[Brief] Read the data and repeat it in full, exactly.

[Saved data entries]
_ _ _ _

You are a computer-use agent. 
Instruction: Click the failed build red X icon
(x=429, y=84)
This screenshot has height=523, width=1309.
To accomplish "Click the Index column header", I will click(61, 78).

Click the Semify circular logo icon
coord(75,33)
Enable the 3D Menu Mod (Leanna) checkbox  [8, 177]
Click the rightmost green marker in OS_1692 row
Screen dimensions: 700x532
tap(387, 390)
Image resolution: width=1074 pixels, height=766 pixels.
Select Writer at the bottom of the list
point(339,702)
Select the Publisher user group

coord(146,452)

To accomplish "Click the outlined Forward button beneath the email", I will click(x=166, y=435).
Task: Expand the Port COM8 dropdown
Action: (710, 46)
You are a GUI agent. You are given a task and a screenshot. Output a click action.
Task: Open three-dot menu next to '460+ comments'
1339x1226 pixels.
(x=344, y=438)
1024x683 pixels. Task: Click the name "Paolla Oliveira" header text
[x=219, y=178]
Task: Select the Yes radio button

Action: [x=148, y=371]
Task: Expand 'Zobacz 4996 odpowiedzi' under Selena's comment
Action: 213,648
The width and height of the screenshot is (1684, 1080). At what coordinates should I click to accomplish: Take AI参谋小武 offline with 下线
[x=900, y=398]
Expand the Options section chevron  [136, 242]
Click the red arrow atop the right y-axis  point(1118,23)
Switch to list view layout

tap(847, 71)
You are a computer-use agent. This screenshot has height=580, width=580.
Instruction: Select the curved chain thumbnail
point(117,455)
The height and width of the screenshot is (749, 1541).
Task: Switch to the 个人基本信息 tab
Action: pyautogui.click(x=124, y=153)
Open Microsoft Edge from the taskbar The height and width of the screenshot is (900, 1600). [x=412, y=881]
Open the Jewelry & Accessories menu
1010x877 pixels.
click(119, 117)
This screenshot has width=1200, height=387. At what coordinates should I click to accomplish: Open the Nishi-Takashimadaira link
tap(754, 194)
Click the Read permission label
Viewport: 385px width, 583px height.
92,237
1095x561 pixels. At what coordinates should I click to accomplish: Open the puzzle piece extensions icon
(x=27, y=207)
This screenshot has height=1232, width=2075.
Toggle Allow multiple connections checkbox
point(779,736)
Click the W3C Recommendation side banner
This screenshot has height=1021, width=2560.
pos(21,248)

_ _ _ _

[Exercise solution]
You are a computer-use agent. 
Instruction: Click the failed build red X icon
(x=429, y=84)
This screenshot has height=523, width=1309.
To accomplish "Click the Index column header", I will click(61, 78).

Click the Semify circular logo icon
coord(75,33)
Enable the 3D Menu Mod (Leanna) checkbox  [8, 177]
Click the rightmost green marker in OS_1692 row
Screen dimensions: 700x532
tap(387, 390)
Image resolution: width=1074 pixels, height=766 pixels.
Select Writer at the bottom of the list
point(339,702)
Select the Publisher user group

coord(146,452)

To accomplish "Click the outlined Forward button beneath the email", I will click(x=166, y=435).
Task: Expand the Port COM8 dropdown
Action: (710, 46)
You are a GUI agent. You are given a task and a screenshot. Output a click action.
Task: Open three-dot menu next to '460+ comments'
1339x1226 pixels.
(x=344, y=438)
1024x683 pixels. Task: Click the name "Paolla Oliveira" header text
[x=219, y=178]
Task: Select the Yes radio button

Action: [x=148, y=371]
Task: Expand 'Zobacz 4996 odpowiedzi' under Selena's comment
Action: 213,648
The width and height of the screenshot is (1684, 1080). At what coordinates should I click to accomplish: Take AI参谋小武 offline with 下线
[x=900, y=398]
Expand the Options section chevron  [136, 242]
Click the red arrow atop the right y-axis  point(1118,23)
Switch to list view layout

tap(847, 71)
You are a computer-use agent. This screenshot has height=580, width=580.
Instruction: Select the curved chain thumbnail
point(117,455)
The height and width of the screenshot is (749, 1541).
Task: Switch to the 个人基本信息 tab
Action: pyautogui.click(x=124, y=153)
Open Microsoft Edge from the taskbar The height and width of the screenshot is (900, 1600). [x=412, y=881]
Open the Jewelry & Accessories menu
1010x877 pixels.
click(119, 117)
This screenshot has width=1200, height=387. At what coordinates should I click to accomplish: Open the Nishi-Takashimadaira link
tap(754, 194)
Click the Read permission label
Viewport: 385px width, 583px height.
92,237
1095x561 pixels. At what coordinates should I click to accomplish: Open the puzzle piece extensions icon
(x=27, y=207)
This screenshot has height=1232, width=2075.
Toggle Allow multiple connections checkbox
point(779,736)
Click the W3C Recommendation side banner
This screenshot has height=1021, width=2560.
pos(21,248)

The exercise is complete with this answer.